私はたまに「自分はアートがやりたいのかも!」と思うことがある
……で、アートをやってる自分を想像してみる
そうすると、自分が作ったものを受け手が好意的に捉えてくれるかがすげー心配になる
絵や音楽、映像はあらゆるフェアな視点から容赦のない評価を下される。素人くさい、ダサい、初心者っぽい、下手くそ、雑、意味がわからない、作り手のエゴを感じる、気持ち悪い……
もちろん近しい人が社交辞令的に褒めてはくれるだろうけど、それがわかっちゃって嫌になるだろうな〜と思う
結果として私はアートがやりたい人間じゃないんじゃんと思って、プログラマーの考え方に戻る
プログラマーの私が作るものも大概わかりにくいけど、純粋な技術的成果には「専門知識のある人だけにわかればいい」という釈明があり、そもそもわかってもらえなくていいというところに強固な防衛線がある
私は多分、自分の底を見られてしまうのがどうしようもなく怖い。「なにか底知れないすごいことをしている」「自分とは違うことをしている」というフィルターを何重にも展開して自分を守っている
それは自分を守ってくれる心地よい殻であると同時に、理解者を遠ざける壁でもある
壁の中に一人は寂しいから、自分はこんなに面白いことを考えているんだ!みたいなことを曝け出して、自分を知ってもらいたいと思ってしまうこともある。
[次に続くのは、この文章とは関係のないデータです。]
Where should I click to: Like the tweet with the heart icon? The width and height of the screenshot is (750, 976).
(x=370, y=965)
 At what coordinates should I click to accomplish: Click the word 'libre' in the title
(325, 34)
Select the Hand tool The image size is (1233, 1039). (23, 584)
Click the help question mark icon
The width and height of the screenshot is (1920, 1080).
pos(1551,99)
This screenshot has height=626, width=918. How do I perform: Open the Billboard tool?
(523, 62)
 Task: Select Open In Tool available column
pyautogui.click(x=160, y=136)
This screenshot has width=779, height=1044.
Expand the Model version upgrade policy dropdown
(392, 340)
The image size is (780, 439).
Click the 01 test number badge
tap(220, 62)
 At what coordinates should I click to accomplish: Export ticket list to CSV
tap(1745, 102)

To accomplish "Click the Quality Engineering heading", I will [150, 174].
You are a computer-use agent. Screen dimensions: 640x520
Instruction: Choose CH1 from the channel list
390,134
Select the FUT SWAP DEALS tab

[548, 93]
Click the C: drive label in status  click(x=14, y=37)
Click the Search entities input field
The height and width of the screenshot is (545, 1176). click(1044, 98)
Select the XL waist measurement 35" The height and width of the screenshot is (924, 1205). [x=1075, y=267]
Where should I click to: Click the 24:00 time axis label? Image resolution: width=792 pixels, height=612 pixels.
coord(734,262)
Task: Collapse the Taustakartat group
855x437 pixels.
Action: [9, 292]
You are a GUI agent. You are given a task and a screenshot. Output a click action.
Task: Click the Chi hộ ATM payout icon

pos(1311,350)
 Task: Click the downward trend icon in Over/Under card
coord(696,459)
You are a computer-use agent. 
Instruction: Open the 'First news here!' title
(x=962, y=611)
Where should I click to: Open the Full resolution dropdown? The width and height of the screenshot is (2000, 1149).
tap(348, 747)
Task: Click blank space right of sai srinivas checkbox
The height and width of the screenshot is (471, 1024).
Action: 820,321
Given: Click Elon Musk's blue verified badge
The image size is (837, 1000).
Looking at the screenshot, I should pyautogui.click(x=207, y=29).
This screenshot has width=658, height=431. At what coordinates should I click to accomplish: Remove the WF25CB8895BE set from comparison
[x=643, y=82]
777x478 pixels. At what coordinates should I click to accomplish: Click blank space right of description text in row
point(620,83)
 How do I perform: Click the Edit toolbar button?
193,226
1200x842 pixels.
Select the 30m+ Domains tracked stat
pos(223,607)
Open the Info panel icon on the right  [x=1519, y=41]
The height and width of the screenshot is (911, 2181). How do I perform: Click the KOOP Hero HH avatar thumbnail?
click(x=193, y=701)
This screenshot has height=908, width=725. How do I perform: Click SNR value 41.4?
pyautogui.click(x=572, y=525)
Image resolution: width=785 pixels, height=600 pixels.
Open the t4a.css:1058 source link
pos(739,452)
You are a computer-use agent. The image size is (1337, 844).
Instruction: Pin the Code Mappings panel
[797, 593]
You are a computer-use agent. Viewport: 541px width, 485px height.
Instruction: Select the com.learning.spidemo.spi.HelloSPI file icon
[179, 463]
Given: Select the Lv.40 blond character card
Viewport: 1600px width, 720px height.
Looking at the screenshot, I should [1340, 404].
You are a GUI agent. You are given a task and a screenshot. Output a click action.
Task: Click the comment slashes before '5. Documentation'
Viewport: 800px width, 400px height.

それが「アートがやりたい」という思考として滲み出してくるのだろうな、と
アートを見せることは自分の底を見せることだと思うから、自分にとってそんなに恐ろしいことはない。でも、そこを踏み越えさえすれば、みんなに自分をわかってもらえるのに……
結局、私にはまだ自分を知ってもらう勇気がないだけなんだろう。なんだか底知れないやつだと思われていたいという気持ちが勝ってしまう。いやでも本当の意味で自分を評価してくれる人がいてほしい……。どうすればいいんだ、助けて!!!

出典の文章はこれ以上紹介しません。